Vers 12 h 30, le jeune homme a été pris pour cible par plusieurs individus cagoulés circulant sur deux motos électriques, a indiqué le procureur de la République de Nantes, Antoine Leroy. Selon les premiers éléments de l’enquête, les assaillants ont ouvert le feu à plusieurs reprises avant de revenir vers la victime pour lui tirer de nouveau dessus à bout portant. Le jeune homme est décédé sur place. Les premières constatations médico-légales ont mis en évidence au moins cinq impacts de balle.

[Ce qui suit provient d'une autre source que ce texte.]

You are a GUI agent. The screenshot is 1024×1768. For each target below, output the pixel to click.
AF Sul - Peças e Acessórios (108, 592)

Pour le procureur, cette nouvelle fusillade est « sans qu’il soit possible d’en douter » dans un contexte de rivalités liées au narcotrafic. Il évoque des « guerres de contrôle et de direction de points de deal » entre groupes criminels. Les faits se sont produits dans un espace arboré situé au pied d’immeubles du quartier de la Bottière, où de nombreux policiers et techniciens de la police scientifique ont été déployés dans l’après-midi. Sur place, plusieurs habitants ont fait part de leur inquiétude face à la multiplication des violences.
Cette fusillade est la quatrième mortelle enregistrée à Nantes en un peu plus d’un mois. Le 28 avril dernier, un jeune homme avait déjà été tué dans le quartier de la Bottière. Le 14 mai dernier, là encore, c’est un adolescent de 14 ans avait perdu la vie dans le quartier du Port-Boyer. Quelques jours plus tard, dans la nuit du 26 au 27 mai, un homme d’une vingtaine d’années avait été abattu dans le quartier de la Halvêque. La maire de Nantes, Johanna Rolland, a appelé à mobiliser « tous les moyens » pour mettre fin à cette série de règlements de comptes. Le ministre de l’Intérieur, Laurent Nuñez, s’était déjà rendu à Nantes après la mort de l’adolescent de 14 ans en mai, affirmant sa volonté de « gagner » la lutte contre le narcotrafic.